Al ver que un dardo envenenado había alcanzado a Luoo Yuxuan, Chen Feng se enfureció. Sosteniendo a Luoo Yuxuan en sus brazos, saltó hacia el samurái japonés que acababa de lanzar el dardo. Le agarró la mano con la que lo había lanzado y, con un giro violento, le arrancó el brazo al samurái, provocando que el hombre soltara un agudo grito de agonía.
Los samuráis restantes, al ver la ferocidad de Chen Feng, pronunciaron de inmediato una frase en japonés, cuyo significado era que su oponente era formidable y que debían retirarse por el momento.
—¿Hieren a nuestra gente de Huaxia y ahora piensan en huir? ¡Demasiado tarde! —. A pesar de que Chen Feng no había escuchado su conversación, pudo deducir por sus acciones que planeaban escapar.
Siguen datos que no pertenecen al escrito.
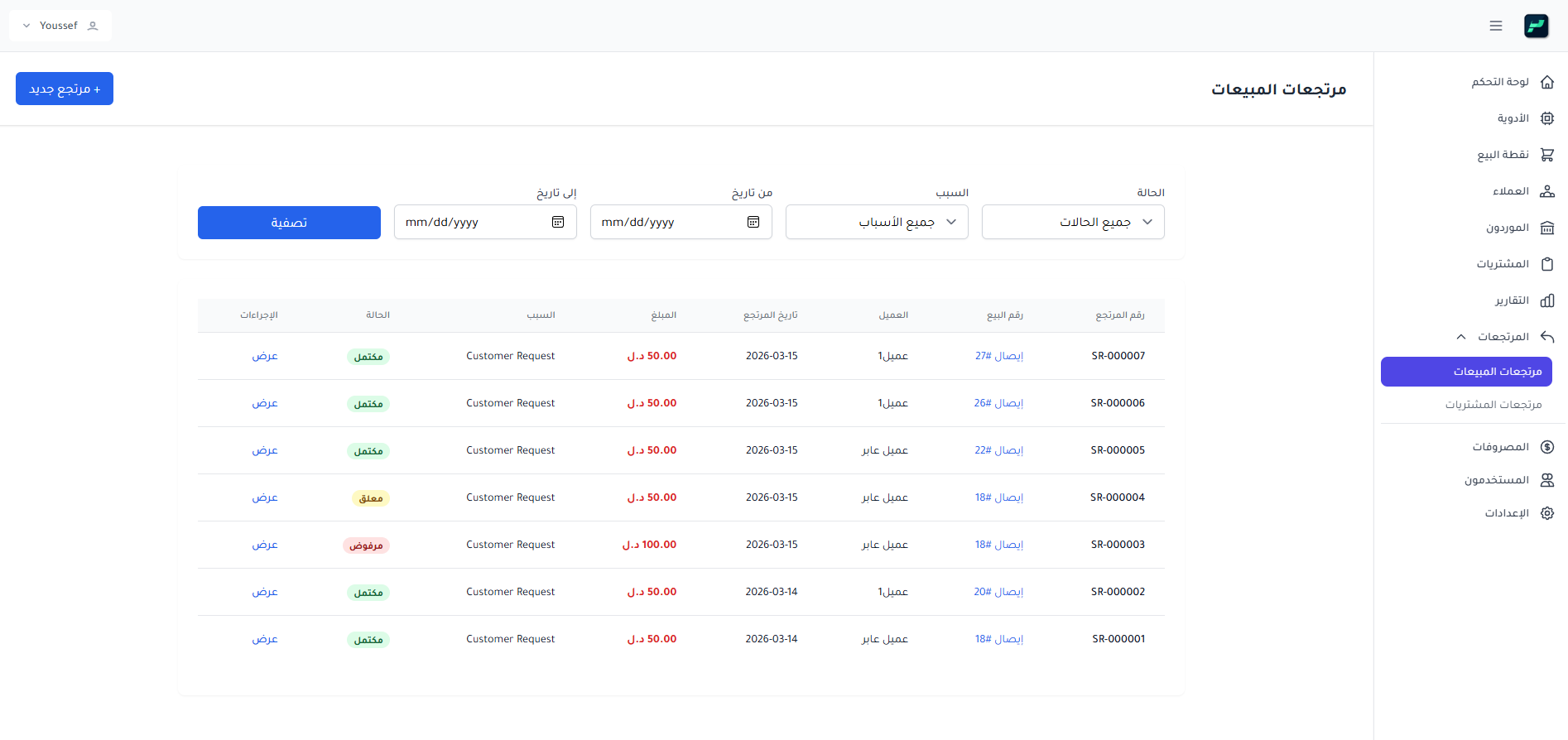Click the تصفية filter button
The height and width of the screenshot is (740, 1568).
289,223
Los samuráis intercambiaron miradas y sacaron un objeto, arrojándolo al suelo. Una nube de humo se expandió y, para cuando el humo se disipó, sus figuras habían desaparecido del claro.
—¡Ninjutsu japonés! —. A Chen Feng le tembló una ceja.
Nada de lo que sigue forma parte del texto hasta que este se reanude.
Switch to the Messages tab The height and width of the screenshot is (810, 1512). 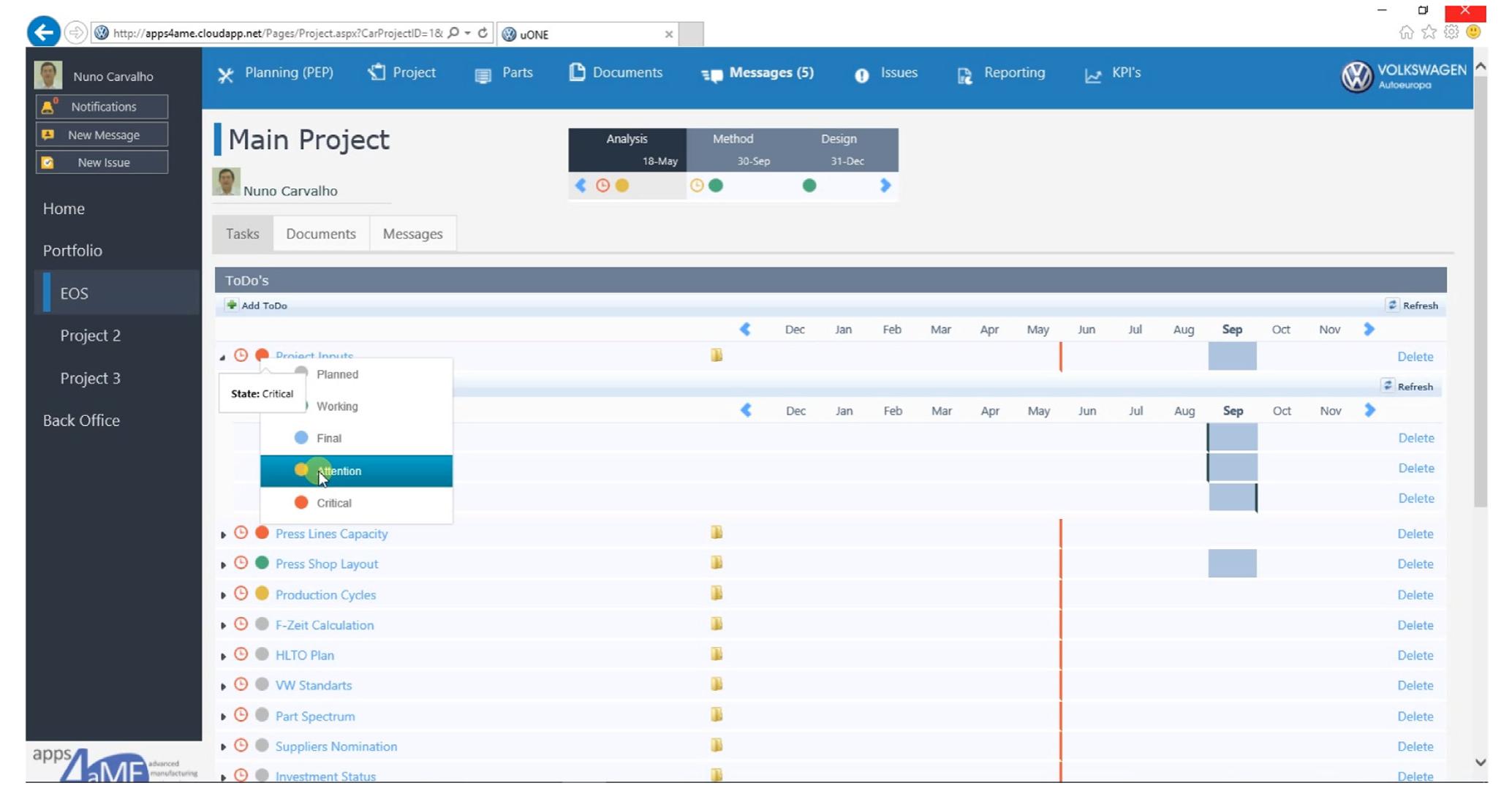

—¡Hmph! ¿Creen que porque se esconden bajo tierra como las Tortugas Ninja no podré encontrarlos? Cuando el rey se enfurece, los cadáveres flotan por kilómetros. ¡Salgan de ahí!
Chen Feng dio una palmada en el suelo, haciendo que pareciera que la tierra misma temblaba. Con un estruendo atronador, las rocas cercanas a la hierba salieron volando.
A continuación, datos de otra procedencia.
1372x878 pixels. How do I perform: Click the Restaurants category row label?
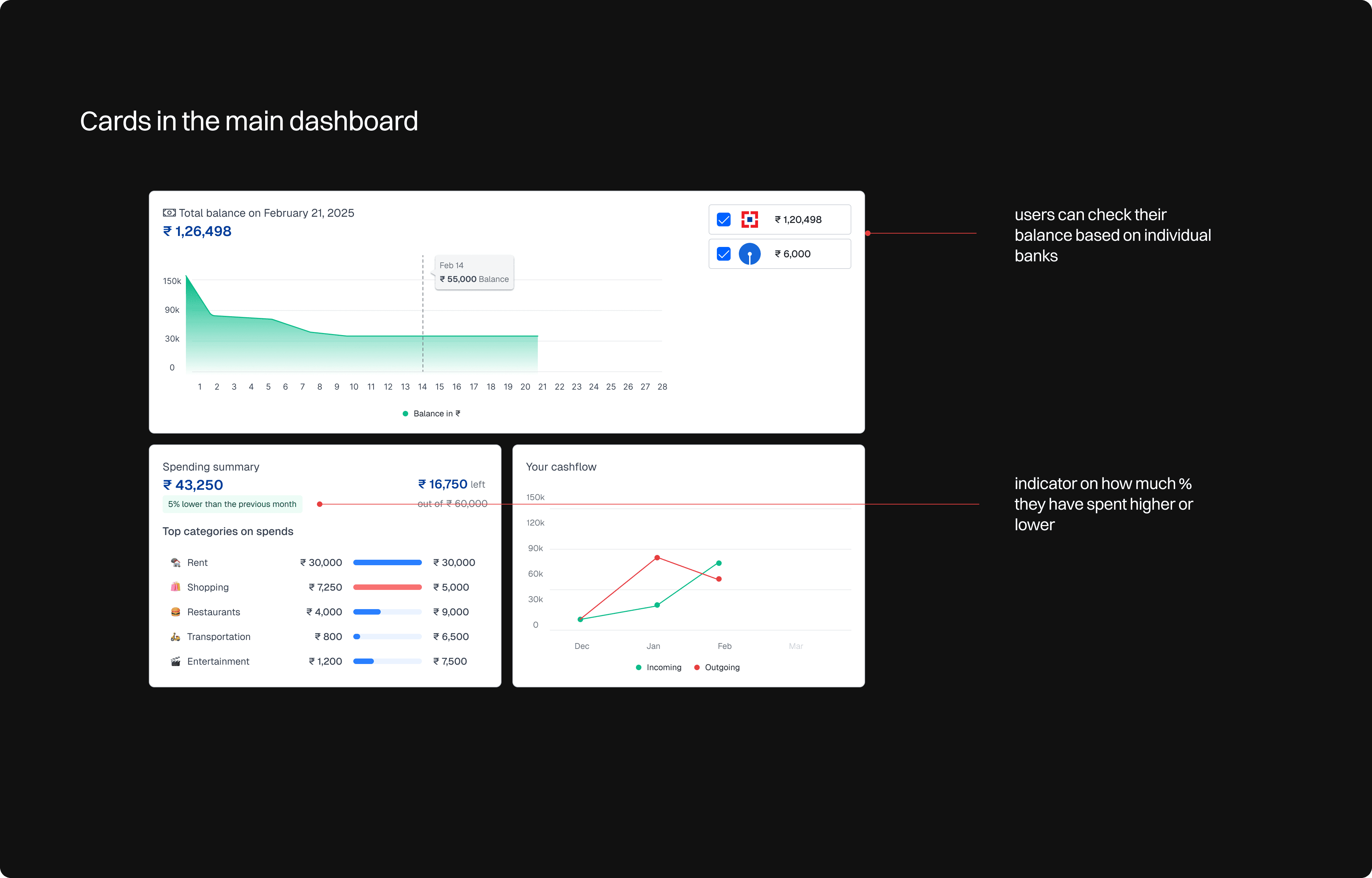coord(213,612)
Los samuráis que usaban ninjutsu para escapar bajo tierra sintieron de repente cómo la tierra a su alrededor temblaba y se vieron rodeados por una presión aplastante que los dejó completamente inmóviles. Sus rostros reflejaron una expresión de absoluta conmoción; ¿quién era esta persona de Huaxia y cómo podían sus artes marciales ser tan formidables?
Chen Feng originalmente tenía la intención de forzarlos a salir, pero al notar que la respiración de Luoo Yuxuan se volvía corta e irregular, y sus latidos cada vez más lentos, se dio cuenta de que el veneno estaba haciendo efecto. Si no actuaba rápido, podría ser demasiado tarde. A regañadientes, maldijo hacia el suelo vacío: —¿Maldita sea, esta vez tuvieron suerte!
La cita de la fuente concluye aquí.